-- Start INPUT RECORDS --
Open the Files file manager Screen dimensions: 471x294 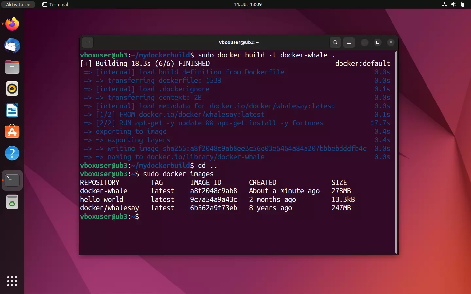click(12, 67)
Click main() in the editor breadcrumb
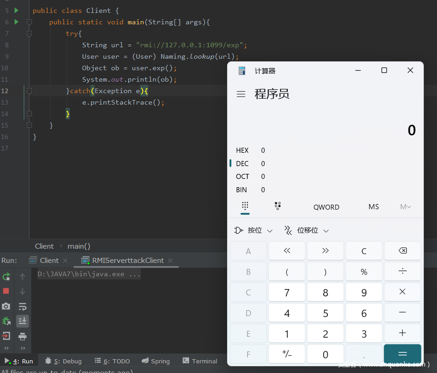This screenshot has width=437, height=373. (x=79, y=246)
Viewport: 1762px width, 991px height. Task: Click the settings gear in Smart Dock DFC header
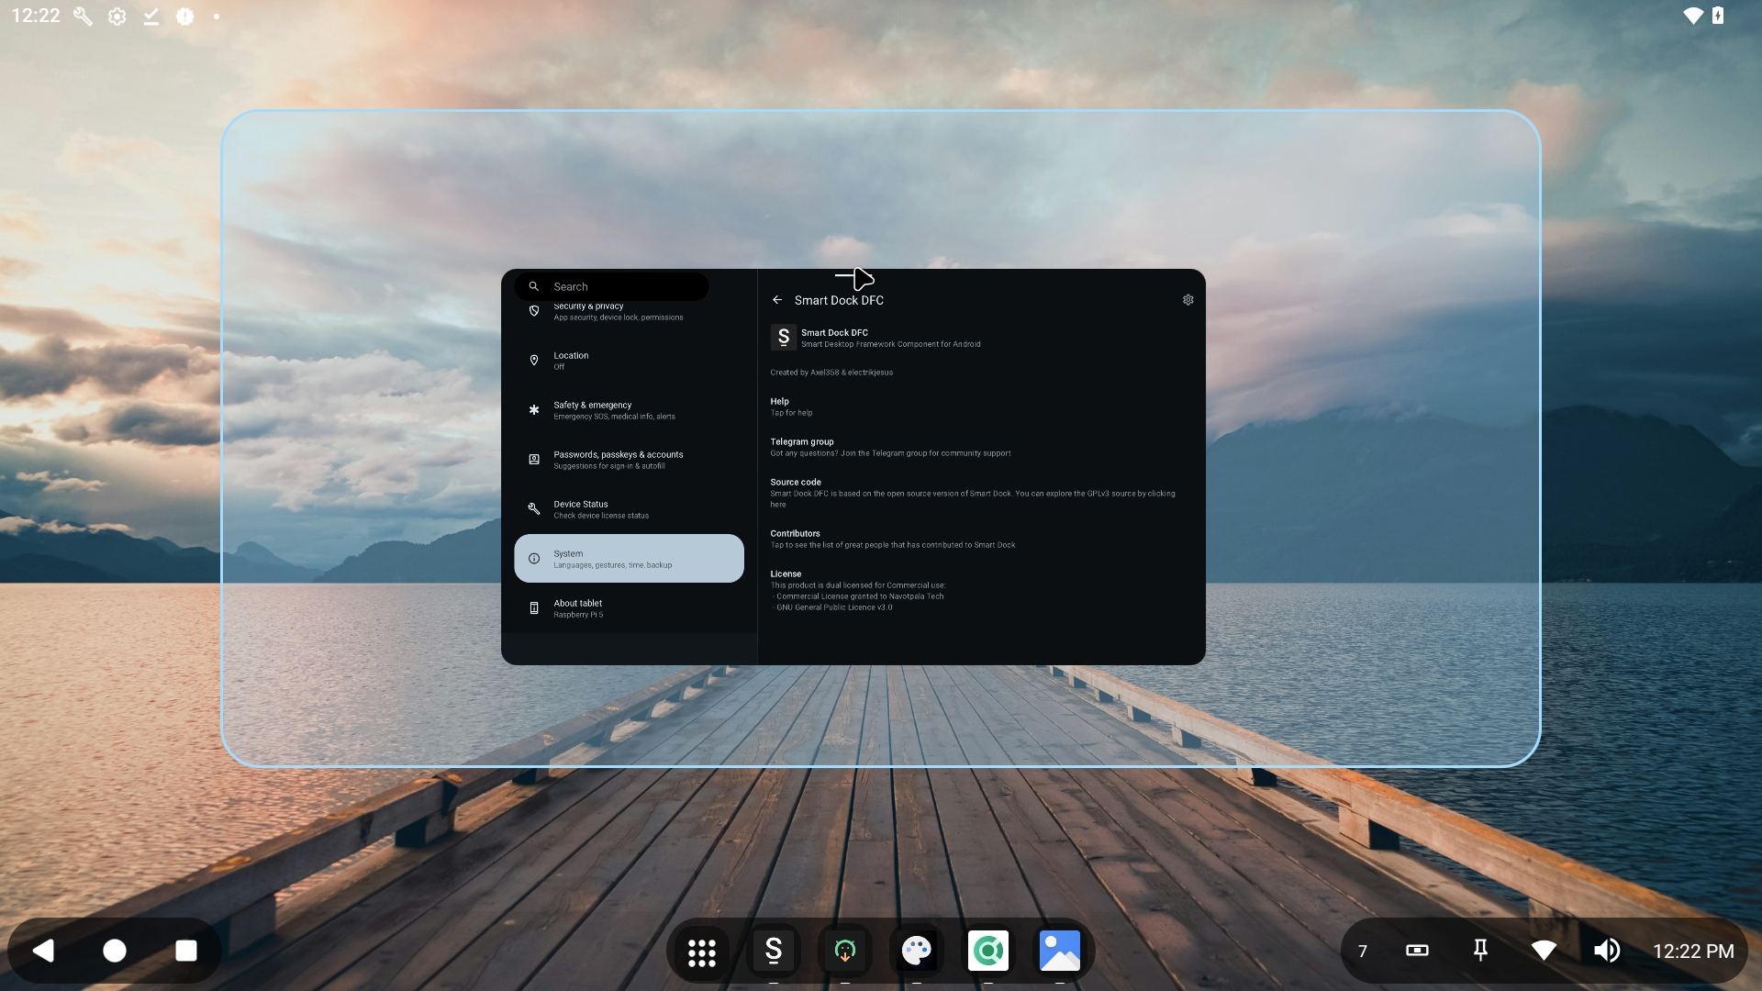(1188, 300)
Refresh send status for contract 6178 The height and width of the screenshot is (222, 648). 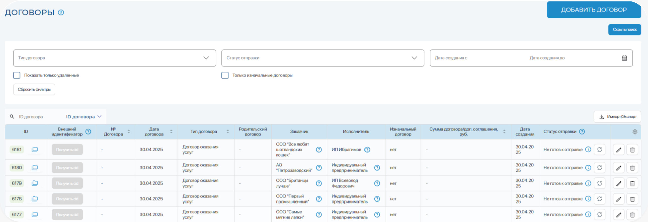pos(599,199)
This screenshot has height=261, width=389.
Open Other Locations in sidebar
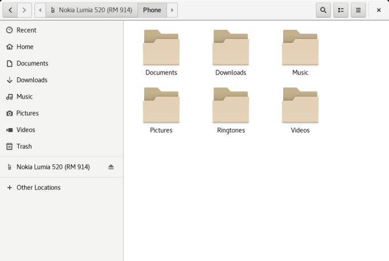(38, 188)
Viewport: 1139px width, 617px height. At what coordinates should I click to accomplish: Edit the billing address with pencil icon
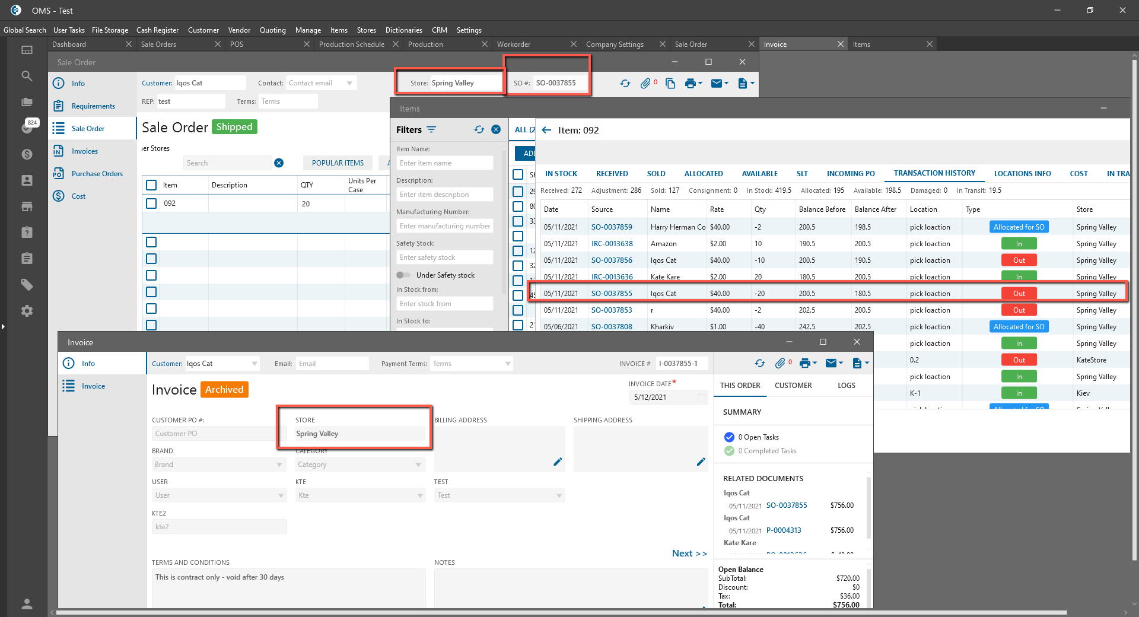click(558, 462)
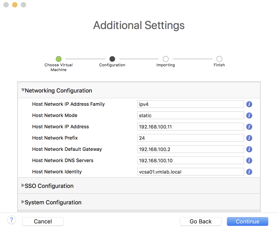Click info icon for Host Network IP Address Family
The image size is (278, 231).
pos(249,104)
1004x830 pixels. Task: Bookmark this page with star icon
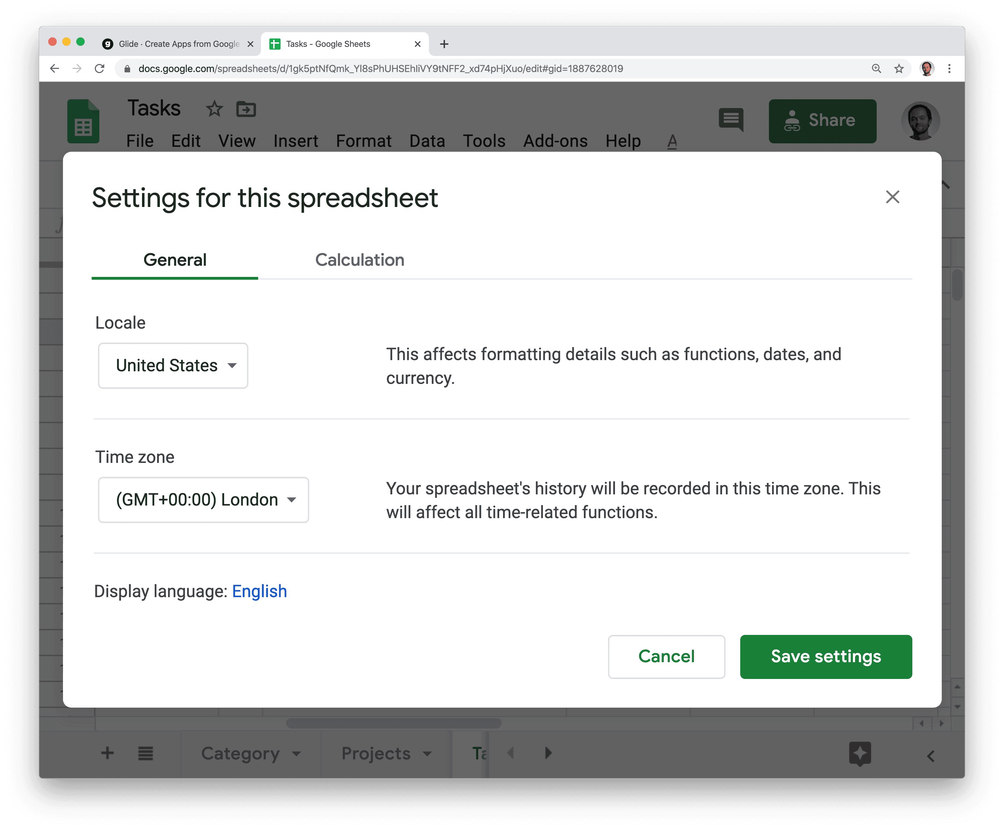(899, 69)
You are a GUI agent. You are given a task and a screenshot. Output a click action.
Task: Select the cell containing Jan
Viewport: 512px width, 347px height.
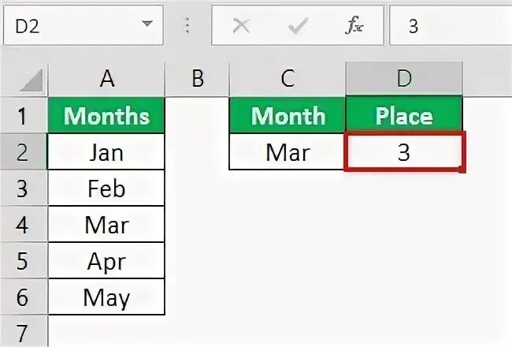point(106,152)
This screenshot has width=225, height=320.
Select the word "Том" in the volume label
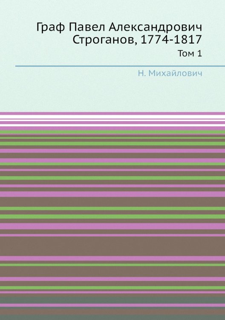(x=186, y=54)
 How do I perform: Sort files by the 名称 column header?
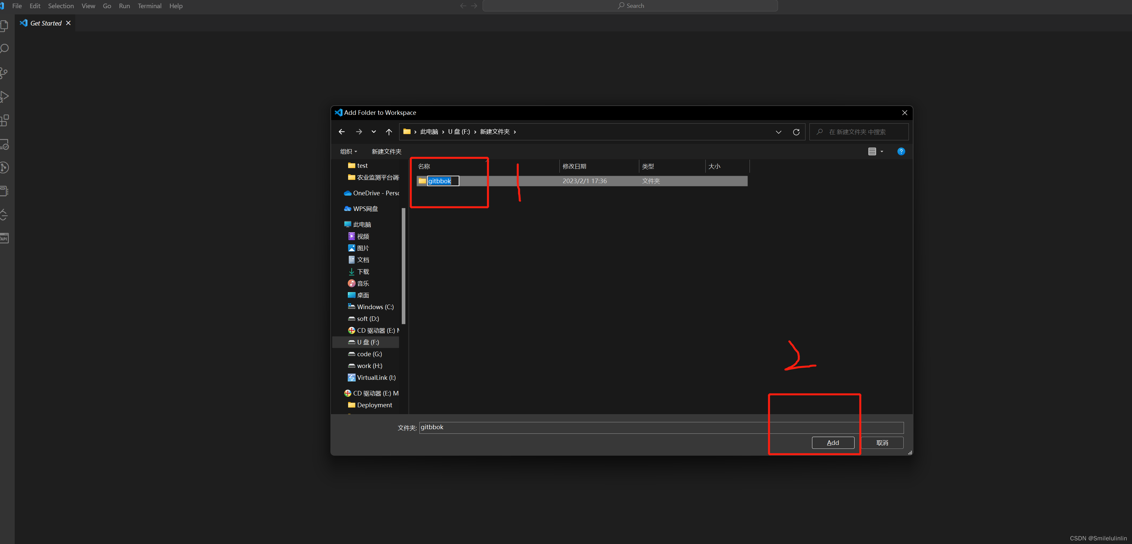tap(424, 166)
-- End INPUT RECORDS --
• [EXERCISE INSTRUCTIONS] Reproduce the lines of the records above without alteration, starting with the line that contains "1004x830 pixels. Task: Bookmark" and continuing through the end of the records, and omit the pictures.

• [RESPONSE TO THE TASK]
1004x830 pixels. Task: Bookmark this page with star icon
(899, 69)
You are a GUI agent. You are given a task and a screenshot. Output a click action.
Task: Select the cell containing Jan
Viewport: 512px width, 347px height.
point(106,152)
This screenshot has width=225, height=320.
Select the word "Том" in the volume label
(x=186, y=54)
 How do I perform: Sort files by the 名称 column header?
tap(424, 166)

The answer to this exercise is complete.